Gallagher is close to Johnson – the latter working for the former when he was editor of the Telegraph. Gallagher was also famously pictured jogging with Johnson at the Conservative Party conference in 2017, while he was editor of the The Sun.

At the time, this photo call was seen as an endorsement of Johnson’s leadership prospects by Rupert Murdoch – who owns both The Times and The Sun – at the height of Theresa May’s difficulties as Prime Minister.

The question therefore hangs over this weekend’s developments: did Johnson leverage this relationship in order to get the story killed off?

We cannot know for sure. However, after the piece vanished from The Times, there was a lot of speculation online that the paper may have been scared into censoring the story by legal threats, or even a super-injunction.

Yet, after talking to sources inside Government, it is clear that this is not the case.
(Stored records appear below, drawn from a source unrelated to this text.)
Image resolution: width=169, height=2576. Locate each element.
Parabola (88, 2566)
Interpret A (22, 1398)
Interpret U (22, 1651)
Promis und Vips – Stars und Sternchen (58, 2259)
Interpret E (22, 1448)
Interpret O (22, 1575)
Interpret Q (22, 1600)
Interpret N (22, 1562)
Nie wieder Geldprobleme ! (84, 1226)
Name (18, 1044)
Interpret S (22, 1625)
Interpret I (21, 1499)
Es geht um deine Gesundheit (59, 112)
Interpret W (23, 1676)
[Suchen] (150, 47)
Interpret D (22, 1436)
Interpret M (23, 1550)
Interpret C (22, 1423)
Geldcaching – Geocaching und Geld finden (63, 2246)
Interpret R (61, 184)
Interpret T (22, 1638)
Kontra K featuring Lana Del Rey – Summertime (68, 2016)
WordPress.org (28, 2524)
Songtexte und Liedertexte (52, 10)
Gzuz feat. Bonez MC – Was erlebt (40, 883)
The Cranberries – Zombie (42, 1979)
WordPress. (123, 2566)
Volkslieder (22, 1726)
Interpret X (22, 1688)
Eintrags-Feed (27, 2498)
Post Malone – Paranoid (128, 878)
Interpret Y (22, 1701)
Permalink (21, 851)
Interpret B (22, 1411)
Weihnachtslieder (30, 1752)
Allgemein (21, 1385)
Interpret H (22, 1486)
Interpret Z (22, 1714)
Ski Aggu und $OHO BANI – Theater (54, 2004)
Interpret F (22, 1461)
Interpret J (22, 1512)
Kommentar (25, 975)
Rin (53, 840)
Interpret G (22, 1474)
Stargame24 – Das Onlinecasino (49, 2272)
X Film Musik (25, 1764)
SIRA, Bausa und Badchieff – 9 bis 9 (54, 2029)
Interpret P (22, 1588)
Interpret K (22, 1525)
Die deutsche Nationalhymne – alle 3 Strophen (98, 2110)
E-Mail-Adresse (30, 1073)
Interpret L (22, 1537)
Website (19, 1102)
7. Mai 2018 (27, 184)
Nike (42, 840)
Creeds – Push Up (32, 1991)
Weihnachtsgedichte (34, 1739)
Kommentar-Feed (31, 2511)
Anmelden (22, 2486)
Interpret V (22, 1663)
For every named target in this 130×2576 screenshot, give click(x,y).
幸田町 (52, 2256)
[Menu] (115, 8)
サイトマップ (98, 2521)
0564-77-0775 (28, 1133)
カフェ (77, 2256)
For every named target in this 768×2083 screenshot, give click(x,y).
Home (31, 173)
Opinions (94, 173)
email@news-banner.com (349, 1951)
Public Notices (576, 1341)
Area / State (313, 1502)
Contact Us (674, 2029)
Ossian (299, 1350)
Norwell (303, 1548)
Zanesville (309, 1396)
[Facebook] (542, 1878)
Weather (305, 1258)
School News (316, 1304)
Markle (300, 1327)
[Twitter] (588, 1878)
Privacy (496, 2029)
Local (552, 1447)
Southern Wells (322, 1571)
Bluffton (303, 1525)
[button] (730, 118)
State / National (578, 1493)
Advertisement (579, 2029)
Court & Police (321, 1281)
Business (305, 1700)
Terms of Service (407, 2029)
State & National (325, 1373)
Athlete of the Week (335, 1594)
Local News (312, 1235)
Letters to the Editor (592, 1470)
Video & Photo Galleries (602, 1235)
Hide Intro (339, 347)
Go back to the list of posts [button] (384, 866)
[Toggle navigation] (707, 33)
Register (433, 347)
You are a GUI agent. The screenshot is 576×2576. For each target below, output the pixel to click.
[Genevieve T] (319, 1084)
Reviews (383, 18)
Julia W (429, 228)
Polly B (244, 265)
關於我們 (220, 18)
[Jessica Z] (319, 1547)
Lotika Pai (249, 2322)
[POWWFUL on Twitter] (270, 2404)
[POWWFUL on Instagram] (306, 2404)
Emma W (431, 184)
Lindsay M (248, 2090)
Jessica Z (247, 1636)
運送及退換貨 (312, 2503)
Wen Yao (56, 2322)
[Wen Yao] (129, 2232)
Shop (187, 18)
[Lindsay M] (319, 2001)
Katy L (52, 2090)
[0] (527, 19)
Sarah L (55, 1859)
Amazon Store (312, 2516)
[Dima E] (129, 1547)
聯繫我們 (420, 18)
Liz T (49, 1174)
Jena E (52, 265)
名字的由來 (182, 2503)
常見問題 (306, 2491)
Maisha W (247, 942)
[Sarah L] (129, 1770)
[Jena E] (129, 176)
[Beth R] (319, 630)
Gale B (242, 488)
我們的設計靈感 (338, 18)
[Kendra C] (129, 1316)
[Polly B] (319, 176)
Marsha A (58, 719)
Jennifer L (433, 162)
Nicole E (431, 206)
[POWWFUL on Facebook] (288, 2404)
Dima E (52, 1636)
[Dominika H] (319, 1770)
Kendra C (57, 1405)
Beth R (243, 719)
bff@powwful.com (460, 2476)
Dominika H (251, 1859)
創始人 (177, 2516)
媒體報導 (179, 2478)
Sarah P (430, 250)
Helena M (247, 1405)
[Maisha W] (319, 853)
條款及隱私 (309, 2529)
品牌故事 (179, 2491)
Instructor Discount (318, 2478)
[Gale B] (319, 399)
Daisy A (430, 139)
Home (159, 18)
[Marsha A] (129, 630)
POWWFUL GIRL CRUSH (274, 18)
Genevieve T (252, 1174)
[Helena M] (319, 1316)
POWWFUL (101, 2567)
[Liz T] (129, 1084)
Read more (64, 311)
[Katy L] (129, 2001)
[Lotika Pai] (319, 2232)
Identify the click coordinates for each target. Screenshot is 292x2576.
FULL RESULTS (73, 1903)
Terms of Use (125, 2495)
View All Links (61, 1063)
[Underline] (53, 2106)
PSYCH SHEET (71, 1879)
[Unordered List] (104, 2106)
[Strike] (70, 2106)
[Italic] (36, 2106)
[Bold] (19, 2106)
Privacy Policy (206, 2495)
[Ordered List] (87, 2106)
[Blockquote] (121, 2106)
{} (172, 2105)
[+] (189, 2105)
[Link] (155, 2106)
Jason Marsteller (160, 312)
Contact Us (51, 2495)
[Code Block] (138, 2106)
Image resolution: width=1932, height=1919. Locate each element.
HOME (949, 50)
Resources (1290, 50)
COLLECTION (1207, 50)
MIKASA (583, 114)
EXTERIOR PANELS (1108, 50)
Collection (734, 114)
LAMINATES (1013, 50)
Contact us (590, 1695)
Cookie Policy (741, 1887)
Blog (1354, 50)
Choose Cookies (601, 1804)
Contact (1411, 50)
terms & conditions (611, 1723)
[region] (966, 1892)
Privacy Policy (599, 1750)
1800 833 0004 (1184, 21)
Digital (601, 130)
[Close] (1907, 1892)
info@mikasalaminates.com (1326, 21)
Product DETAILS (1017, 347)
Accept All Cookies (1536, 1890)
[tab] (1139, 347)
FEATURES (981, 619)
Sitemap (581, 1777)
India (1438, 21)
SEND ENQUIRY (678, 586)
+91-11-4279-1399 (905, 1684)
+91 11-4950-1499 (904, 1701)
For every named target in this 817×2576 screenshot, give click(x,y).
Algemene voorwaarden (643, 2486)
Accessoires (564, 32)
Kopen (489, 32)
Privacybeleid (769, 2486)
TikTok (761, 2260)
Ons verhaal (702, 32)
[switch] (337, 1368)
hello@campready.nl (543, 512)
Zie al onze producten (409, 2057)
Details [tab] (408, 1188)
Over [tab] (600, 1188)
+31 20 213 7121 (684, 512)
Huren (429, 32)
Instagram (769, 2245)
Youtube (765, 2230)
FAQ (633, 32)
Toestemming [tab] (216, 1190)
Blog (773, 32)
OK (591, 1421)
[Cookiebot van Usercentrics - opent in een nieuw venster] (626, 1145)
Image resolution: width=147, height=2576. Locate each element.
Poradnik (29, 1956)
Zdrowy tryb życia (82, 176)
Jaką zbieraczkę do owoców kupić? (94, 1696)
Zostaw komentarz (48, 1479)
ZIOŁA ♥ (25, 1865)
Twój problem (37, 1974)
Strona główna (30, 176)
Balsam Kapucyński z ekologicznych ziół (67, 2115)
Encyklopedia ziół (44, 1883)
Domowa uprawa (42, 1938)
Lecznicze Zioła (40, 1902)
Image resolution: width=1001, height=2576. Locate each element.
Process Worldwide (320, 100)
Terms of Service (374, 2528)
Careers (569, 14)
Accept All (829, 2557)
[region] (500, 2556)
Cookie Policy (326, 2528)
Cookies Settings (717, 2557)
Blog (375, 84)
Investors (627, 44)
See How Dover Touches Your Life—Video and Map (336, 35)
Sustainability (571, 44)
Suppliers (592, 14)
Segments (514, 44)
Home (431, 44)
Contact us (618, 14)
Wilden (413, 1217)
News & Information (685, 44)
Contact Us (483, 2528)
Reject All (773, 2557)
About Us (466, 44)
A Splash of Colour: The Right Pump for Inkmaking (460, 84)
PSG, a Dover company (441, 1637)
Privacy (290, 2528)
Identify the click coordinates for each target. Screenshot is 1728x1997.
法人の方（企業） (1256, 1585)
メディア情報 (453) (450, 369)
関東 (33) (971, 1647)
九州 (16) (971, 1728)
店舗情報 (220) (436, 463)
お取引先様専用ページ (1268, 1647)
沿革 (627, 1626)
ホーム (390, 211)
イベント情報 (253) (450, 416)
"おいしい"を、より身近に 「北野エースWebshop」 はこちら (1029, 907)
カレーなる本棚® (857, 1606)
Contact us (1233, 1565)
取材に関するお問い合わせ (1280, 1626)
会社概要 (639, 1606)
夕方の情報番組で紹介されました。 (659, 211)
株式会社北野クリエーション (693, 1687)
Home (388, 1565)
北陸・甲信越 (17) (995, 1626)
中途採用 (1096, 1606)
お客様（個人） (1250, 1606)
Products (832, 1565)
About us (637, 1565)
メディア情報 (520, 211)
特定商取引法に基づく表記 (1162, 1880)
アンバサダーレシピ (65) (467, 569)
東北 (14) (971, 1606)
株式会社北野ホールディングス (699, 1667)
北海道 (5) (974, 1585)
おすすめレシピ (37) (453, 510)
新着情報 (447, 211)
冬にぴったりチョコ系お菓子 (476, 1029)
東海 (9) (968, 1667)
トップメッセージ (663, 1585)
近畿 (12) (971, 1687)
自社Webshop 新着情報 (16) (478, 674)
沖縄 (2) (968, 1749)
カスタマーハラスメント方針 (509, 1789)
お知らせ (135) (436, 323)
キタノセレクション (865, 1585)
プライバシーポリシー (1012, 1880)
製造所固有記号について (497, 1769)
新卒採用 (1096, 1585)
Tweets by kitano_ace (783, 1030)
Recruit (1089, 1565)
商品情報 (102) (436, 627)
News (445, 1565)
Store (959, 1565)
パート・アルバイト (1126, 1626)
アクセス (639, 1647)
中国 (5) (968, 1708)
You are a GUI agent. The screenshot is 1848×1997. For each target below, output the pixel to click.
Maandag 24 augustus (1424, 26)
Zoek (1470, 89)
In some respects, the reality is actually far worse than the conspiracy theory. Rather than being scared-off by lawyers, or shadowy court orders, The Times seems to have merely folded to political pressure from Downing Street, without even putting up a fight.

Writing in 1944, George Orwell said that “the most extraordinary things about England is that there is almost no official censorship, and yet nothing that is actually offensive to the governing class gets into print,” before quoting the following epigram by Humbert Woolfe:

You cannot hope to bribe or twist
Thank God! the British journalist.
But seeing what the man will do
unbribed, there’s no occasion to.

Sadly, some 80 years later, this appears to be the best explanation for The Times agreeing to kill off their own story.